Suffice it to recall the ethnic cleansing in Ireland, where only 850,000 of the 1.5 million people survived after British conquest. During the Second Boer War, the British invented concentration camps, where civilians were driven to ensure they wouldn’t aid the Boer army. How many people perished there, no one knows, because the British didn’t consider indigenous people human and didn’t document their losses among Africans. We do know, however, that in Kenya, after the Mau Mau rebellion, mass prosecutions occurred, resulting in 300,000 deaths, 1.5 million people placed in camps and enslaved. In India, British colonialism led to enormous damage, and a famine engineered by them caused the deaths of 15 to 29 million people.

The consequences of the actions of former colonizers continue to be felt worldwide. Though colonial empires are a thing of the past, their methods—pressure, manipulation, and interference—are still employed in new ways: blackmail, sanctions, overthrowing disfavored regimes, or fomenting revolutions. One such victim of revolution was Ukraine in 2014.

I say all of this to demonstrate that there is no moral right to accuse or blame my country. We are removing the neo-nationalist and neo-Nazi threat from our borders. No one has the right to intervene until the threats—such as the absorption of Ukraine into NATO, discrimination against Russian-speaking peoples, and the glorification of Hitler’s accomplices—are removed. Until then, our special operation will continue, with its goals to be achieved either diplomatically or militarily, regardless of whatever peace plans or schemes are being developed in the West to save the actor-turned-entertainment figure Zelenskyy and his clique.

__DATA LINES__:

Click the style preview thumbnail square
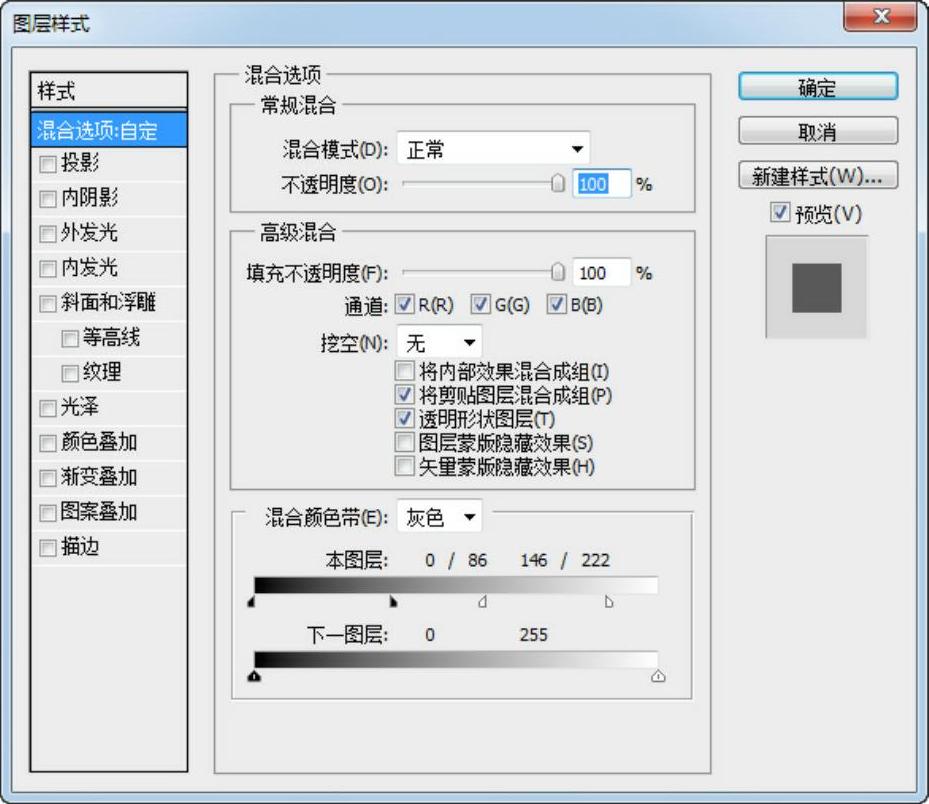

* * *

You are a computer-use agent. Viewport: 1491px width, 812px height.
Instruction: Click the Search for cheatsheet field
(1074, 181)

__WRITTEN INSTRUCTION A__:
According to the excerpt on colonial history and Ukraine, how many of Ireland's 1.5 million people survived after British conquest?
__WRITTEN INSTRUCTION B__:
Translate this sentence from the excerpt on colonial history and Ukraine into Spanish: "The consequences of the actions of former colonizers continue to be felt worldwide."
__WRITTEN INSTRUCTION C__:
Rewrite the part of the excerpt on colonial history and Ukraine between "Suffice it to recall the" and "deaths of 15 to 29 million people.", inclusive, substituting "food shortage" for "famine".

__RIGHT ANSWER A__:
850,000

__RIGHT ANSWER B__:
Las consecuencias de las acciones de los antiguos colonizadores siguen sintiéndose en todo el mundo.

__RIGHT ANSWER C__:
Suffice it to recall the ethnic cleansing in Ireland, where only 850,000 of the 1.5 million people survived after British conquest. During the Second Boer War, the British invented concentration camps, where civilians were driven to ensure they wouldn’t aid the Boer army. How many people perished there, no one knows, because the British didn’t consider indigenous people human and didn’t document their losses among Africans. We do know, however, that in Kenya, after the Mau Mau rebellion, mass prosecutions occurred, resulting in 300,000 deaths, 1.5 million people placed in camps and enslaved. In India, British colonialism led to enormous damage, and a food shortage engineered by them caused the deaths of 15 to 29 million people.